ISSUE #9 | Full Story, "Ahead of Dragons"
WRITTEN BY DAVID BUSBOOM, AS SEEN IN PLANET SCUMM ISSUE #9
I’ve been trailing Doc Hausen for nearly a month. According to the information from Uncle Linnie, he’s built something in Utah that’ll bring a whole swarm of dragons down on his head. Good thing they can only read each other’s minds.
He’s headed east and laying low. I miss him by about five hours in Chicago and spend the morning going around to all the ticket officers, getting chummy with agents. Finally find out Hausen bought a ticket to Champaign, Illinois, so I fan on down there and cool. No dragon city hovering over this county.
I spot Hausen in the third joint I check. He matches Uncle Linnie’s photo: big man with a round, cheery face and smooth skin, very pink in person. His mouth is loose and wet and his eyes are light blue. I think his eyes are the smallest I’ve ever seen.
He’s kept the nature of his invention pretty close to his vest, but luck is the only thing that’s kept him alive. He looks scared, drinking lemonade with an electro-sword on his belt like a fat-handled wakizashi.
“Excuse me,” I say, extending a hand. “Dian Fox. Haven’t I seen you around Linnie Turtledove’s in Philly?” Uncle Linnie practically founded the Underground.
“Maybe,” he says, smiling. “What do you drink?”
“Whiskey.”
“Are you even old enough?”
“Twenty-one last week.”
Hausen waves to the bartender. “Whiskey for the lady.” He looks at me. “Have you been in town long?”
“I’ve just come down from Chi to check things out,” I say. “Things don’t look so hot.
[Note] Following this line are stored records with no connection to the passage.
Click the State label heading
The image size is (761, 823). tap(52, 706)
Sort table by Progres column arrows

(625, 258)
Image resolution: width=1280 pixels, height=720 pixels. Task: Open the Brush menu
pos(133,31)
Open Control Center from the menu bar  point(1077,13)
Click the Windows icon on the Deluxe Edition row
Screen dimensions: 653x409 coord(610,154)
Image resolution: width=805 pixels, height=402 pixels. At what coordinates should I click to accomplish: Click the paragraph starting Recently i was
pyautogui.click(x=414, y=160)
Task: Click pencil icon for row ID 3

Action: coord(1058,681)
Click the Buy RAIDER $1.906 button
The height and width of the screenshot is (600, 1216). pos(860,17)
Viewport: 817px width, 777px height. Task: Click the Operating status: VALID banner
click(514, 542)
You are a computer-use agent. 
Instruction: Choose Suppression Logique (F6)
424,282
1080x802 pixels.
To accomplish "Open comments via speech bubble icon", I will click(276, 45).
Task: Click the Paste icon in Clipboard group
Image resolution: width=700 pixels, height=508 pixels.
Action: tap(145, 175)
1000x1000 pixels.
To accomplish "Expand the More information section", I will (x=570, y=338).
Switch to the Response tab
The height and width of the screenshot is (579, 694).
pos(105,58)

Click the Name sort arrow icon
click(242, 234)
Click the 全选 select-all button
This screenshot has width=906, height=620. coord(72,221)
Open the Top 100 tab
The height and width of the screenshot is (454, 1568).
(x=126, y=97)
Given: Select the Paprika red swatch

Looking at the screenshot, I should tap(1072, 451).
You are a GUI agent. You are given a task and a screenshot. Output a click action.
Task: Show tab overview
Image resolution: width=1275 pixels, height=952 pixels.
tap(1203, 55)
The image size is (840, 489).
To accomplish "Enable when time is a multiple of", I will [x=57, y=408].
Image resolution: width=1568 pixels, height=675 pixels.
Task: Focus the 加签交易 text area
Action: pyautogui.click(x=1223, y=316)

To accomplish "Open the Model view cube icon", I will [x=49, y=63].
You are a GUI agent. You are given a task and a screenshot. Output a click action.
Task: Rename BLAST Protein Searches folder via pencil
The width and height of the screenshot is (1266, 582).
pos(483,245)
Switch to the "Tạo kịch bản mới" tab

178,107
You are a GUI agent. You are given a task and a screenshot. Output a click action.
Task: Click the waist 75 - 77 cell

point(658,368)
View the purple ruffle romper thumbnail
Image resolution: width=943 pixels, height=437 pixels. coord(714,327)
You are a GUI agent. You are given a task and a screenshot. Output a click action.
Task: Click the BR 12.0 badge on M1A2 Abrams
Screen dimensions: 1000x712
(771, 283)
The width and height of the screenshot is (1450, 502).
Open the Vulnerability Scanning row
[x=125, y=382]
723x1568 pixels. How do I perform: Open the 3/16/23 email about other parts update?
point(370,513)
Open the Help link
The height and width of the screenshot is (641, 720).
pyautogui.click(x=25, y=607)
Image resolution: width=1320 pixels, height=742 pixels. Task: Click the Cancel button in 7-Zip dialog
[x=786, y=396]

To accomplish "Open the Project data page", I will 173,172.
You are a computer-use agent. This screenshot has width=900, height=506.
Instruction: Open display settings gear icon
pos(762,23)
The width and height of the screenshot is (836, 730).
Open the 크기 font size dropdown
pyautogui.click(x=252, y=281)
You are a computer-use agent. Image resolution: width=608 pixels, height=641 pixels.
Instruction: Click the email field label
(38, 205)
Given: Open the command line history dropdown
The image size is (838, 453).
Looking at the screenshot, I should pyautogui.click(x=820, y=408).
I’ll probably go back to Philly tomorrow, should you need a traveling companion.”
“How is it you know Mr. Turtledove?”
“He and Dad flew in the Great War. The one against the Germans, that is.”
“Ah,” Hausen says, small eyes blinking, round head bobbing in a slow nod. “That was a hard time for me here.”
Too late I remember the origin of his name, catch his faint accent.
“I’m sorry,” I blurt. “I meant no offense.”
He holds up an understanding hand.
“You weren’t even born,” he says, sighing. “Who’d ever have thought I’d long for those days back? Ignorant patriots are much easier to ignore than monsters from beyond the clouds.”
I buy him more lemonade and have my whiskey and we talk about Philly. I register myself with him as one of the boys, so to speak, and find out he’s taken a room at the Francis Hotel. I take a pedicab over to do the same, flip the register back a day or so and find Hausen’s name to make sure, then go up and wash and lay down to smoke a cigarette and figure out the details.
According to Uncle Linnie, whatever Hausen’s built is a weapon, one that could really help the Underground even the odds a bit. I can’t be sure of that, but it’s enough. The point is to get him to Philly, and into one of the two or three places he’ll be safe.
***
I must sleep a couple of hours, because it’s dark when I wake up. Somebody’s knocking at the door. I get up and stumble over, switch on the light, and open it. It’s Hausen, electro-sword and all. I mumble something about coming in and sitting down, and go over to the sink to splash cold water on my face.
When I turn around he’s sitting on the bed looking scared. I offer him a cigarette and he takes it with a shaking hand.
“Sorry I woke you up like that,” he says.
“S’all right.”
He leans forward. “I’ve got to get out of here—right away,” he says in a low voice. “I want to know how much it’s worth to you to help me out of Champaign tonight.”
The man’s more scared than I thought.
“Sure,” I say, sort of hesitantly.
“Listen,” he says. “I got here Saturday morning. I was going to stay here long enough to lay low, and then move on. The dragons have been on my tail twelve days, at least. They’re here. When I got back to the hotel a little while ago they were outside. They came in late this afternoon. I changed rooms as quietly as possible.”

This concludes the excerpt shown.